This is a Sunday dose of impassioned moralism. It may not be to your taste.
AFRICOG has come out with a December report on the Maize Scandal. The Star reports that the Public Education Scandal is about to explode, indicating that the amount of directly missing funds is roughly Sh5.5B, with millions taken each year of the program during the whole course of the program! We are talking here about the rich and powerful exploiting hunger and the poverty of children to line their pockets that much more thickly.
This is not a traffic policeman shaking down a middle class driver for lunch money or petty bureaucratic clerk in a postal service. I don’t claim to be an expert on the world–and I am not arguing abstract development theory. Even if people like Ha-Joon Chang, and to a lesser extent Jeffrey Sachs, are right that Westerners from developed nations tend to overemphasize the importance and explanatory role of corruption in overall economic analysis, I think it is still clear that in Kenya today corruption is a metastasizing cancer that will be the death of meaningful democracy if left untreated. The fact that there is no defined “cure” does not mean that we shouldn’t do our best to treat it.
It is a fool’s errand to have high expectations of the kind of people who steal bread from the hungriest and school funds for the poorest–the bottom line is that they just don’t really care about anyone other than themselves. They can be counted on to be immoral or amoral at best and are not going to be actually subject to moral suasion as opposing to pretending. They might on some occasions for whatever reason do things that are desirable–they may have traits like physical courage or resoluteness or articulation skills that prove useful. But they can never be trusted. Likewise, people that steal elections are not democrats–and as the insightful quote in Michaela Wrong’s It’s Our Turn to Eat points out, stealing an election is pretty much the ultimate form of corruption in a democracy: it takes away the very sovereignty of the voting public and steals the most from those who have no other form of power other than the vote.
So what is the treatment? It’s not Tweets, nor, for that matter, blog posts. “Name and shame” doesn’t work where there is no shame. What is required is accountability which means prosecutions and asset seizures. If non-Kenyan actors and institutions want to help they will stop playing Hamlet and decide to consistently be in favor, and act in favor, of this type of actual accountability. The policy of my country, the United States, has been over a period of years, so inconsistent as to be incomprehensible. Likewise the British. France has become a big donor to Kenya for whatever reason–and has spoken some good words, but I haven’t picked up on much in terms of action.

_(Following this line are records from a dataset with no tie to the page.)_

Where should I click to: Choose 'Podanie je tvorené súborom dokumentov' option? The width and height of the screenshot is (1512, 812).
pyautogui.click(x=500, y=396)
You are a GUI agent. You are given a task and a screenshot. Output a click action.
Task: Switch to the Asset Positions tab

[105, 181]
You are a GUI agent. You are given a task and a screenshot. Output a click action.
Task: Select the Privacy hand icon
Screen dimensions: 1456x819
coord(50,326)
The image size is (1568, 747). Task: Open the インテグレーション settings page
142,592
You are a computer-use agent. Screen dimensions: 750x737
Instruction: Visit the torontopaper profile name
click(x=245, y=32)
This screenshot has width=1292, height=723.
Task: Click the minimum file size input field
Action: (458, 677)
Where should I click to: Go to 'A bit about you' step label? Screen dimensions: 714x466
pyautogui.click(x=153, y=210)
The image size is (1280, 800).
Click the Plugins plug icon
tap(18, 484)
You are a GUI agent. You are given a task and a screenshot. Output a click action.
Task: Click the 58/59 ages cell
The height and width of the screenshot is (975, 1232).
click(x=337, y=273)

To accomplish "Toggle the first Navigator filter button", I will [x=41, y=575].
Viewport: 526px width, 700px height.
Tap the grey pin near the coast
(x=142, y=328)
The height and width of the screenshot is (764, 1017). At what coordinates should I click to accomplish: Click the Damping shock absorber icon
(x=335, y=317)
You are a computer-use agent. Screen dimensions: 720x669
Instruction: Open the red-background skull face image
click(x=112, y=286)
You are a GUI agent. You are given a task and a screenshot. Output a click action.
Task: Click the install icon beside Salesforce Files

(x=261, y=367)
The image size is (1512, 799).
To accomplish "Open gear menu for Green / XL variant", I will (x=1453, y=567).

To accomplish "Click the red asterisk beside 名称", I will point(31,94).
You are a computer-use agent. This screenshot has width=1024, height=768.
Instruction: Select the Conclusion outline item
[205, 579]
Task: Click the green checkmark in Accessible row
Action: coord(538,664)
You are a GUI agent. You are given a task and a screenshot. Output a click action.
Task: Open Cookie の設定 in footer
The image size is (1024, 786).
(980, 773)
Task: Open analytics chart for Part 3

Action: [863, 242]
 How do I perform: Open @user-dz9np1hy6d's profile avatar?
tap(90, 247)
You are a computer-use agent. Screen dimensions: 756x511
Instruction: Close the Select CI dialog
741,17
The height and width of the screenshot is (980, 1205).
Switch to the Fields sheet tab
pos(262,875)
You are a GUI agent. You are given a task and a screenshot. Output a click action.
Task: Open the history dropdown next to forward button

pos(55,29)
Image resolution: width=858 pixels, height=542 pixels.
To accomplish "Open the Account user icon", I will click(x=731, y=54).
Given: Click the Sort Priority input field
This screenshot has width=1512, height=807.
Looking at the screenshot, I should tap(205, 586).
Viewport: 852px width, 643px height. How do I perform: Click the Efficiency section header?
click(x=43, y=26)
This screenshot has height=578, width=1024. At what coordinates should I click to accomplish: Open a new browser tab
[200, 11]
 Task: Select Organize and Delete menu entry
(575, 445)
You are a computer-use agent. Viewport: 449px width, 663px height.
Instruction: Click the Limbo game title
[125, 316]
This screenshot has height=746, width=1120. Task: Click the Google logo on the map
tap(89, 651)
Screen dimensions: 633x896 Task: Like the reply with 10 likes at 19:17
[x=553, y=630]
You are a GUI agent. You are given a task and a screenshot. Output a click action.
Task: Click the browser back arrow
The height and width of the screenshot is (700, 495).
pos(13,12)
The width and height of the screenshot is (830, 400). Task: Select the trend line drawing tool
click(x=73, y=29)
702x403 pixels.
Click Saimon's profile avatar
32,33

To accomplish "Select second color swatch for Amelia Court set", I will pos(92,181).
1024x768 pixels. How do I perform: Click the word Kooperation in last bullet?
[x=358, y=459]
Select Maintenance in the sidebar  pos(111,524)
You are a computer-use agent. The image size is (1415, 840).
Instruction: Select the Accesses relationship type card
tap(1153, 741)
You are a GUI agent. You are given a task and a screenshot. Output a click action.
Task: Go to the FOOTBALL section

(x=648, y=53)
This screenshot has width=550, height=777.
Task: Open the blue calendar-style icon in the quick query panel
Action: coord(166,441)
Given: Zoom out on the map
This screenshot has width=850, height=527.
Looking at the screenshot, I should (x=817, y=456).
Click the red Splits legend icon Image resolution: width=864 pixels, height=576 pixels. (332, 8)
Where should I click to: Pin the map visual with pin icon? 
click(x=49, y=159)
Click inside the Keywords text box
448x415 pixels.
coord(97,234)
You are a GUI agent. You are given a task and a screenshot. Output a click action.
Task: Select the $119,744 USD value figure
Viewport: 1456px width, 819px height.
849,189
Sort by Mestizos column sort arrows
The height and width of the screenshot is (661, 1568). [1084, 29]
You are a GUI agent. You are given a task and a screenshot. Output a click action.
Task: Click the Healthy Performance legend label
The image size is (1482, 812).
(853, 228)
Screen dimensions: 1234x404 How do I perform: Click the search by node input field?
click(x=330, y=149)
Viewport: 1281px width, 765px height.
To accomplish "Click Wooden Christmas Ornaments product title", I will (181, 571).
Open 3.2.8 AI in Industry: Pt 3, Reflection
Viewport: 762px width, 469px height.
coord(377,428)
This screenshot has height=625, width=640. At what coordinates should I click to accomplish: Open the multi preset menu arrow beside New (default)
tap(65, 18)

We have arrived now at one of those times when both the US and the UK have shifted some in the direction of expressing dissatisfaction with part of the Kenyan political class in government. We have been here before and they have always in the past “gotten over it” before anyone went to jail or lost his or her ill gotten wealth. Before there was always a distraction or excuse that arose. Some other priority involving some neighboring country perhaps. I certainly hope that those lessons have now been learned. The patient is obviously sick and candy or sugar pills will not take the place of medicine.